== Segment start ==
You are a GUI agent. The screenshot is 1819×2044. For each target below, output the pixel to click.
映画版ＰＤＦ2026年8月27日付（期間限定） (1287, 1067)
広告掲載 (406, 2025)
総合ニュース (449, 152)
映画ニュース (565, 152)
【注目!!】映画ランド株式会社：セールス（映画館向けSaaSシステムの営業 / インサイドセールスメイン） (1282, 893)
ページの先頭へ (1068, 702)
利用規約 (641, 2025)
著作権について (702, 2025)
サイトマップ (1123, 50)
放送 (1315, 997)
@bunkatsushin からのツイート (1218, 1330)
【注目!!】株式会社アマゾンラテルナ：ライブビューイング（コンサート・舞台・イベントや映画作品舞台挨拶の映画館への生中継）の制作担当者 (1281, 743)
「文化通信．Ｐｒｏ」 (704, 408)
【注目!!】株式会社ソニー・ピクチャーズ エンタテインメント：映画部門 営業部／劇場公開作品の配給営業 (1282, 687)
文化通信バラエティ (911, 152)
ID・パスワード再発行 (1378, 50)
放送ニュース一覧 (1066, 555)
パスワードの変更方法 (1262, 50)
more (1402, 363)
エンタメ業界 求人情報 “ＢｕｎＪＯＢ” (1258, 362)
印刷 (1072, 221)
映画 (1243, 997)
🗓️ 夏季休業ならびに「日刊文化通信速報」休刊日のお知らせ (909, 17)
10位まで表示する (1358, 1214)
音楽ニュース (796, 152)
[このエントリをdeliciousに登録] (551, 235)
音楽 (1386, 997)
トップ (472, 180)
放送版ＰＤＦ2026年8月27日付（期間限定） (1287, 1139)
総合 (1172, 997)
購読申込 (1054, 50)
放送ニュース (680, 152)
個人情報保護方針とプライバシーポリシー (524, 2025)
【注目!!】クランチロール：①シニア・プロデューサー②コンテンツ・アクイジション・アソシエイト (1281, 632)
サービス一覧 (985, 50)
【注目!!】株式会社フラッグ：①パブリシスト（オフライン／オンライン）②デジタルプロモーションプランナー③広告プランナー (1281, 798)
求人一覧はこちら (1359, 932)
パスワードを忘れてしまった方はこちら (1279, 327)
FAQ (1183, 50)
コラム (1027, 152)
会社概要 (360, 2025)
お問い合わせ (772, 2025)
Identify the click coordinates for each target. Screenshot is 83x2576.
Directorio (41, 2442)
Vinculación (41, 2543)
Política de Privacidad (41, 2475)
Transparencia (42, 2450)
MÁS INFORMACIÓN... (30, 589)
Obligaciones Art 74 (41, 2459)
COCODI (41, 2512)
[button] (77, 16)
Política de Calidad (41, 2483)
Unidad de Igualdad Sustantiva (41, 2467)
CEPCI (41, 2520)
== Segment end ==
Return all of the listing above exactly, leaving nothing out.

» Answer space:
You are a GUI agent. The screenshot is 1819×2044. For each target below, output the pixel to click.
映画版ＰＤＦ2026年8月27日付（期間限定） (1287, 1067)
広告掲載 (406, 2025)
総合ニュース (449, 152)
映画ニュース (565, 152)
【注目!!】映画ランド株式会社：セールス（映画館向けSaaSシステムの営業 / インサイドセールスメイン） (1282, 893)
ページの先頭へ (1068, 702)
利用規約 (641, 2025)
著作権について (702, 2025)
サイトマップ (1123, 50)
放送 (1315, 997)
@bunkatsushin からのツイート (1218, 1330)
【注目!!】株式会社アマゾンラテルナ：ライブビューイング（コンサート・舞台・イベントや映画作品舞台挨拶の映画館への生中継）の制作担当者 (1281, 743)
「文化通信．Ｐｒｏ」 (704, 408)
【注目!!】株式会社ソニー・ピクチャーズ エンタテインメント：映画部門 営業部／劇場公開作品の配給営業 (1282, 687)
文化通信バラエティ (911, 152)
ID・パスワード再発行 (1378, 50)
放送ニュース一覧 (1066, 555)
パスワードの変更方法 (1262, 50)
more (1402, 363)
エンタメ業界 求人情報 “ＢｕｎＪＯＢ” (1258, 362)
印刷 (1072, 221)
映画 (1243, 997)
🗓️ 夏季休業ならびに「日刊文化通信速報」休刊日のお知らせ (909, 17)
10位まで表示する (1358, 1214)
音楽ニュース (796, 152)
[このエントリをdeliciousに登録] (551, 235)
音楽 (1386, 997)
トップ (472, 180)
放送版ＰＤＦ2026年8月27日付（期間限定） (1287, 1139)
総合 (1172, 997)
購読申込 (1054, 50)
放送ニュース (680, 152)
個人情報保護方針とプライバシーポリシー (524, 2025)
【注目!!】クランチロール：①シニア・プロデューサー②コンテンツ・アクイジション・アソシエイト (1281, 632)
サービス一覧 (985, 50)
【注目!!】株式会社フラッグ：①パブリシスト（オフライン／オンライン）②デジタルプロモーションプランナー③広告プランナー (1281, 798)
求人一覧はこちら (1359, 932)
パスワードを忘れてしまった方はこちら (1279, 327)
FAQ (1183, 50)
コラム (1027, 152)
会社概要 (360, 2025)
お問い合わせ (772, 2025)
Identify the click coordinates for each target. Screenshot is 83x2576.
Directorio (41, 2442)
Vinculación (41, 2543)
Política de Privacidad (41, 2475)
Transparencia (42, 2450)
MÁS INFORMACIÓN... (30, 589)
Obligaciones Art 74 (41, 2459)
COCODI (41, 2512)
[button] (77, 16)
Política de Calidad (41, 2483)
Unidad de Igualdad Sustantiva (41, 2467)
CEPCI (41, 2520)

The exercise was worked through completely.